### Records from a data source
★ ★ ★
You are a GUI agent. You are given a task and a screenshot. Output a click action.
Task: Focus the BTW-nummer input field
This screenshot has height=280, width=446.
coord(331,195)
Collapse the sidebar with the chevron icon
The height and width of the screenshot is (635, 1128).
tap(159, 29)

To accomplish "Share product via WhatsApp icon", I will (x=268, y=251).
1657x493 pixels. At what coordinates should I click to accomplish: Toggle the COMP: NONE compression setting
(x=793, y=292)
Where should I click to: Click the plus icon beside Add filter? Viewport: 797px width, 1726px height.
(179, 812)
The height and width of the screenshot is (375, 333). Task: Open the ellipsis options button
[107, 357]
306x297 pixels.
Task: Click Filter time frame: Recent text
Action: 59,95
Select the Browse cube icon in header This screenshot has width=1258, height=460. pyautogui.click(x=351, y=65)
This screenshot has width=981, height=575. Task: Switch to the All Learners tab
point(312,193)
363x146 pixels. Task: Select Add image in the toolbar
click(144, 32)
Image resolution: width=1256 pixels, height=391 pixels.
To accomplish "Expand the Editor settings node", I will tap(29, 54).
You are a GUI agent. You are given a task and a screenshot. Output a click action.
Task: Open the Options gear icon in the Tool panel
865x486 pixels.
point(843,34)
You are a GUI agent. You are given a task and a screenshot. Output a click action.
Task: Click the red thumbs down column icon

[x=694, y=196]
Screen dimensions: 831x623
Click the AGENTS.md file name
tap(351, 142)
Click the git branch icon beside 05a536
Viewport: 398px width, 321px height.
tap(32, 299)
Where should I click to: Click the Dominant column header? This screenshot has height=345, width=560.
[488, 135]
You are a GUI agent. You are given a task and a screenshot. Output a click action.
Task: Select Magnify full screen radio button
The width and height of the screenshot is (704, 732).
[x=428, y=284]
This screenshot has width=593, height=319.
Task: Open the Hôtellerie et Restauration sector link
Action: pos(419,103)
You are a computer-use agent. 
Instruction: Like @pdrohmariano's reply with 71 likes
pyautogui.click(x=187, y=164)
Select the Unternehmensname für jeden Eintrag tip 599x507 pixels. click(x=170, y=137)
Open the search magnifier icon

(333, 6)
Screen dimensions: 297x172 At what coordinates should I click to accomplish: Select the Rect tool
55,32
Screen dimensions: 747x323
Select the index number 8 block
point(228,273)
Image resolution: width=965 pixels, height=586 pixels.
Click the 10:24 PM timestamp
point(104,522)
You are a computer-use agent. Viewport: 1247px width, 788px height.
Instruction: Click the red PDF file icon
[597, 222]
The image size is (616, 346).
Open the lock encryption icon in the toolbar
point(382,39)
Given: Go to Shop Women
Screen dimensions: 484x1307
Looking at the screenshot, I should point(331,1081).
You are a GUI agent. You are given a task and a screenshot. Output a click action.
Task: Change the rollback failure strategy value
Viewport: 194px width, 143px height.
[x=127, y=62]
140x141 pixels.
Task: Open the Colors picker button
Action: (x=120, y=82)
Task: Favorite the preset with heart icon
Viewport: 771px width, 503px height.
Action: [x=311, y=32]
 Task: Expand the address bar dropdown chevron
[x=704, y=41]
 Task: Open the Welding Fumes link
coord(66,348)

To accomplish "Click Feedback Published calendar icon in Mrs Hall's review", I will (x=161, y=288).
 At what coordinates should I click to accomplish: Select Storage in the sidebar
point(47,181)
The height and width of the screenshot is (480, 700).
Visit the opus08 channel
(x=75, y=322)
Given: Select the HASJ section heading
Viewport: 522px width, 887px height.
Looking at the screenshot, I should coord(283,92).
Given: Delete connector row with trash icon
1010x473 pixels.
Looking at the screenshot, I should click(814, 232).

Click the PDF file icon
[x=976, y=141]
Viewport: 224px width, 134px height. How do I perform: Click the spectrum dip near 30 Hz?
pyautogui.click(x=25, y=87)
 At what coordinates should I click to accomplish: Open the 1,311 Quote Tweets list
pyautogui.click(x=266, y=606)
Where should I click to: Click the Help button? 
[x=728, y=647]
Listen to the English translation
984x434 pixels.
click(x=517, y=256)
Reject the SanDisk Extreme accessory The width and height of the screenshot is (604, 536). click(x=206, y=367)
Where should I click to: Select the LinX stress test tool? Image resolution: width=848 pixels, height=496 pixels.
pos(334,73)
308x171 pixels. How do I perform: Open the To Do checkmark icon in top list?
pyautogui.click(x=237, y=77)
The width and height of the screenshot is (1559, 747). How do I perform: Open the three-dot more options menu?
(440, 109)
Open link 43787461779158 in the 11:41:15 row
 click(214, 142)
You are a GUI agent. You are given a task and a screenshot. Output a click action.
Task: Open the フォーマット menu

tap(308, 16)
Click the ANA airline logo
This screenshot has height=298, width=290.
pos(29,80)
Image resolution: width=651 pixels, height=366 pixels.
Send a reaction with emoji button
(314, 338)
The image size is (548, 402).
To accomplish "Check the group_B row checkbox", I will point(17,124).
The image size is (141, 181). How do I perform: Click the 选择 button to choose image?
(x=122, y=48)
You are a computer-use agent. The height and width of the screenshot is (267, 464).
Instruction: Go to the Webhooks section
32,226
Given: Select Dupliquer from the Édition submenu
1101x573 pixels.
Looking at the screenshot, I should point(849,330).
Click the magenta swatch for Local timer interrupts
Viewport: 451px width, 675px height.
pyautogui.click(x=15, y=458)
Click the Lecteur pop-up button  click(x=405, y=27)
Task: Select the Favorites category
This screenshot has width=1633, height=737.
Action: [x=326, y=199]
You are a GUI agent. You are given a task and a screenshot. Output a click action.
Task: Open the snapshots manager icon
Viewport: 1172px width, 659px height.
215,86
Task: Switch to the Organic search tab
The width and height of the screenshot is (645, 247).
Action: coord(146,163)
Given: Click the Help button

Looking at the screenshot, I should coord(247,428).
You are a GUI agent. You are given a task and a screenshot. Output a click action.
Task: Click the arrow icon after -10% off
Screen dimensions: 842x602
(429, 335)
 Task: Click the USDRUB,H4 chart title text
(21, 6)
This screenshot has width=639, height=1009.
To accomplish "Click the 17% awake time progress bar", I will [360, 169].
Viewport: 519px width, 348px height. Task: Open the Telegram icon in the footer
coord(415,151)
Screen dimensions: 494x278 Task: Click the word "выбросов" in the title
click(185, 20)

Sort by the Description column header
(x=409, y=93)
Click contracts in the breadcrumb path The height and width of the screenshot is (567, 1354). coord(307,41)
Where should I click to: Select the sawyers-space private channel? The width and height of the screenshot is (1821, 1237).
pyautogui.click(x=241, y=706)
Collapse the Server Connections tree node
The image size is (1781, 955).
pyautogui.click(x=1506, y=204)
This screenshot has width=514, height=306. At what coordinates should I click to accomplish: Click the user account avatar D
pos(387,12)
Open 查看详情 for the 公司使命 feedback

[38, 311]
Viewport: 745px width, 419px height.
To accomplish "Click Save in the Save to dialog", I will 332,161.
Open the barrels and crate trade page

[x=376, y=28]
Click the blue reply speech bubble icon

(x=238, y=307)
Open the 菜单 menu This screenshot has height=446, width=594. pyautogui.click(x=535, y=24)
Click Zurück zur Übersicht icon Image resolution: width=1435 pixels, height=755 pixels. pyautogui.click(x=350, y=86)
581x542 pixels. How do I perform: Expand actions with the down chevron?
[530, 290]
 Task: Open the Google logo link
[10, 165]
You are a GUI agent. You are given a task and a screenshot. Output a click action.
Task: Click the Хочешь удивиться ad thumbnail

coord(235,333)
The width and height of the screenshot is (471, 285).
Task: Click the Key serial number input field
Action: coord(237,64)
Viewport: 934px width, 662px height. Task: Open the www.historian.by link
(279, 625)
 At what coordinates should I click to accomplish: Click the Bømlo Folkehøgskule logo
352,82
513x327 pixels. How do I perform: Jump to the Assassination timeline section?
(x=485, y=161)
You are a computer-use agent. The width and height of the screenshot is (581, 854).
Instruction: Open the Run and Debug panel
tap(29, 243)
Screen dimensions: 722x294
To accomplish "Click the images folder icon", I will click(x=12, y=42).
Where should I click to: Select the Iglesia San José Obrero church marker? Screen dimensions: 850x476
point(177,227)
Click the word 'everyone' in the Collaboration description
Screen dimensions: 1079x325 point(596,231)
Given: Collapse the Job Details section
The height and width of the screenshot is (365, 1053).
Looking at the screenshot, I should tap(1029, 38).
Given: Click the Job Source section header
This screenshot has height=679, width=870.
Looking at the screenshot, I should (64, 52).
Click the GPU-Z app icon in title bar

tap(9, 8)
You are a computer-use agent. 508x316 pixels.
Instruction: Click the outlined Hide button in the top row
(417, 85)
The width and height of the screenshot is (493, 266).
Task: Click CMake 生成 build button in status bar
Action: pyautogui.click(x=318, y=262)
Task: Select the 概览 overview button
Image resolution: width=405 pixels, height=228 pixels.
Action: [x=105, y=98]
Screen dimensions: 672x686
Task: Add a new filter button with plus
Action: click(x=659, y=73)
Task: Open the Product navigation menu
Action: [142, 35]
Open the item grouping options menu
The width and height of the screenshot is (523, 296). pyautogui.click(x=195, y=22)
★ ★ ★
### Required action
Look for the string "computer" in the records, and copy every line where it is found.

### Solution to this problem
You are a computer-use agent. 
You are a computer-use agent. Viewport: 1247px width, 788px height.
You are a computer-use agent. The height and width of the screenshot is (267, 464).
You are a computer-use agent. The width and height of the screenshot is (581, 854).
You are a computer-use agent. 508x316 pixels.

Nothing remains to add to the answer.